« Le chanteur américain le plus injustement ignoré du XXe siècle » (dixit le New York Times), James Victor Scott, dit Jimmy Scott, est mort le 12 juin 2014 en son domicile de Las Vegas. Il avait 88 ans. Né le 17 juillet 1925 à Cleveland (Ohio), son talent singulier est identifié très tôt dans la chorale d’une église baptiste. Très tôt aussi, il bricole ici et là pour aider sa mère. Famille monoparentale, père buveur, biographie classique.
À 12 ans, il chante dans les clubs interdits aux mineurs. Une année plus tard (1938), sa mère meurt écrasée par un ivrogne, et le père s’en va pour de bon. La croissance de Jimmy Scott se bloque net (syndrome de Kallman), sa voix ne mue pas. Elle n’est plus celle d’un enfant. James Victor Scott devient « Little Jimmy Scott ». Frères et sœurs, il est chargé de famille.
En 1945, il vit à New York le premier acte de sa gloire. Jimmy Scott aura fasciné toutes les chanteuses (Sarah Vaughan, Abbey Lincoln, Nancy Wilson), tous les chanteurs, de Frank Sinatra à Marvin Gaye en passant par Prince, tous les musiciens, de Charlie « Bird » Parker à Lionel Hampton, Quincy Jones ou Mingus compris.
En 1955, il signe un album avec Ray Charles avant qu’un contrat léonin de Savoy Records, dirigé par Herman Lubinsky, ne ruine sa carrière. Situation qui se reproduit en 1969 avec Atlantic Records. Le portrait de femme afro-américaine en pochette de l’album The Source suffit à ce qu’on le retire des bacs.
Retour à Cleveland, boulots d’aide-soignant, de chauffeur de maître, ou de bagagiste, disparition totale. Le monde oublie sa voix d’ange déchiré, ce corps de petit homme que l’on n’a pas manqué de promouvoir pour des raisons ambiguës. Il disparaît du circuit une première fois. Avant de ressusciter d’éclatante façon, en 1991, soit trente ans plus tard. Il chante alors pour les funérailles de Doc Pomus, compositeur, son ami, qui avait suggéré son nom trois semaines avant.

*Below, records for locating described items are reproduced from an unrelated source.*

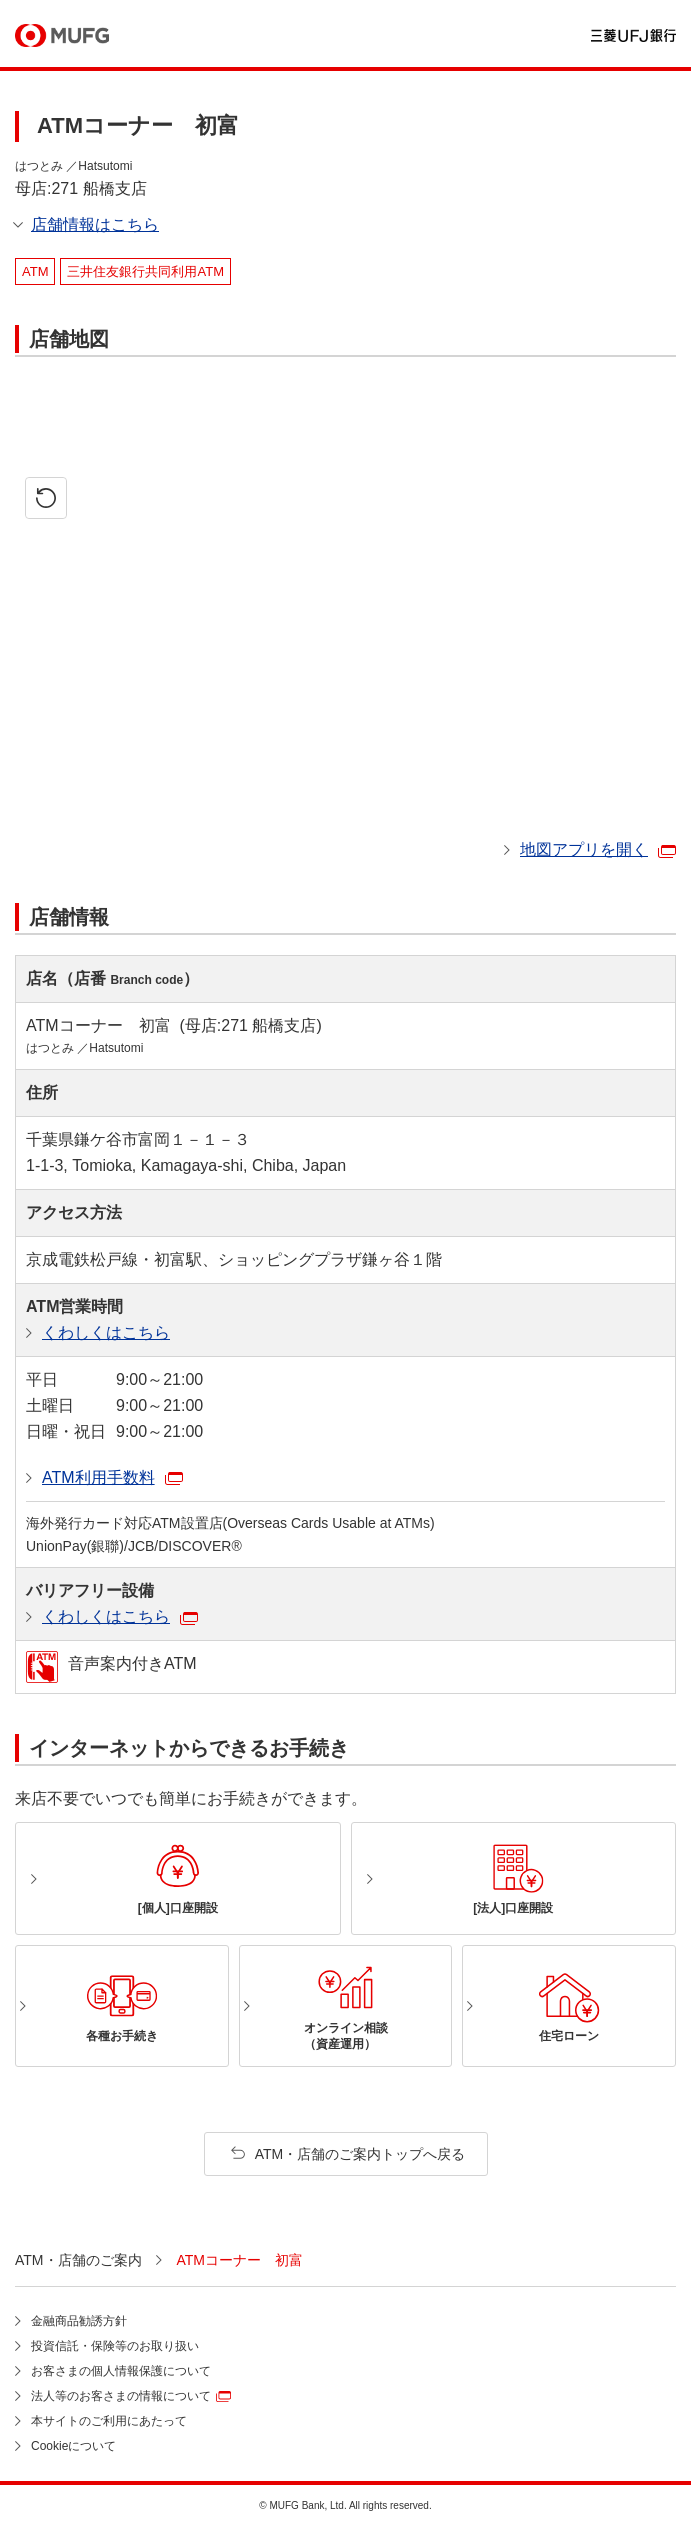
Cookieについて (73, 2446)
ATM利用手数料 (98, 1477)
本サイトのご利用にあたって (109, 2421)
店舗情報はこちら (95, 224)
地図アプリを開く (584, 849)
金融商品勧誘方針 (79, 2321)
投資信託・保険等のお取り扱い (115, 2346)
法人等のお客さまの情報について (121, 2396)
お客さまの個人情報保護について (121, 2371)
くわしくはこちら (106, 1332)
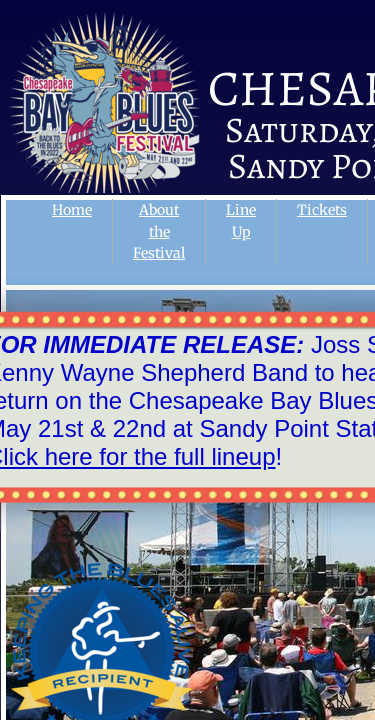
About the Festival (159, 231)
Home (72, 210)
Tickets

Bouleversé, comme toute l’assistance, Seymour Stein, producteur de Madonna, lui permet de signer un contrat pour cinq albums.
Ce retour, bien suivi en France par des programmateurs aussi perspicaces que Dany Michel – Jimmy Scott devient un habitué du club disparu de la rue Saint-Benoît, la Villa – dépasse le succès des années 1950.
Il devient la mascotte de David Lynch (Twin Peaks), Madonna, Lou Reed ou d’Antony & The Johnsons. Marié en décembre 2003 avec Jean McCarthy, il vit depuis 2007 à Las Vegas, après avoir reçu le National Endowment Jazz Master Award.
Le 13 avril 2007, lors d’une de ses ultimes prestations au Dizzy’s Club de Manhattan, rien n’avait changé de ses façons uniques : un jeu de mains aux battements d’oiseau ; l’engagement de tout l’être dans chaque chanson – chansons d’amour, de tristesse ou d’adieu… Chaque syllabe sculptée, la voix portant loin, le timbre haut, éclatant ou tragique, on en sortait comme d’habitude, ravagés, rassurés, ivres de reconnaissance.
La séduction que Jimmy Scott a pu exercer sur tous les professionnels n’a rien d’étonnant. Son éclipse de trente ans mériterait un rien de méditation. Par paresse, on disait de sa voix qu’elle était féminine. Resterait à se mettre d’accord sur le féminin. Comédien de jazz jusqu’au bout des ongles, il ne faisait ni gestes ni mimiques : son corps disait à cru la chanson que la voix finissait d’habiter.
Au rappel, il résumait son étrange parcours, en interprétant la chanson qui avait été un succès avant trente ans de petite mort : Everybody’s Somebody’s Fool. Passe encore qu’il n’ait pas de prédécesseur, ni dans la forme, ni dans l’expression. Jimmy Scott ne saurait avoir, sinon quelque médiocre imitateur, quelque successeur que ce soit. Cette incarnation personnelle est plus ou moins le fait de tous les artistes du jazz. Lui l’aura portée à un point sidérant. Quant au grand public, il ne lui reste plus qu’à en faire une idole. Ce qui, maintenant qu'il est mort, ne saurait tarder.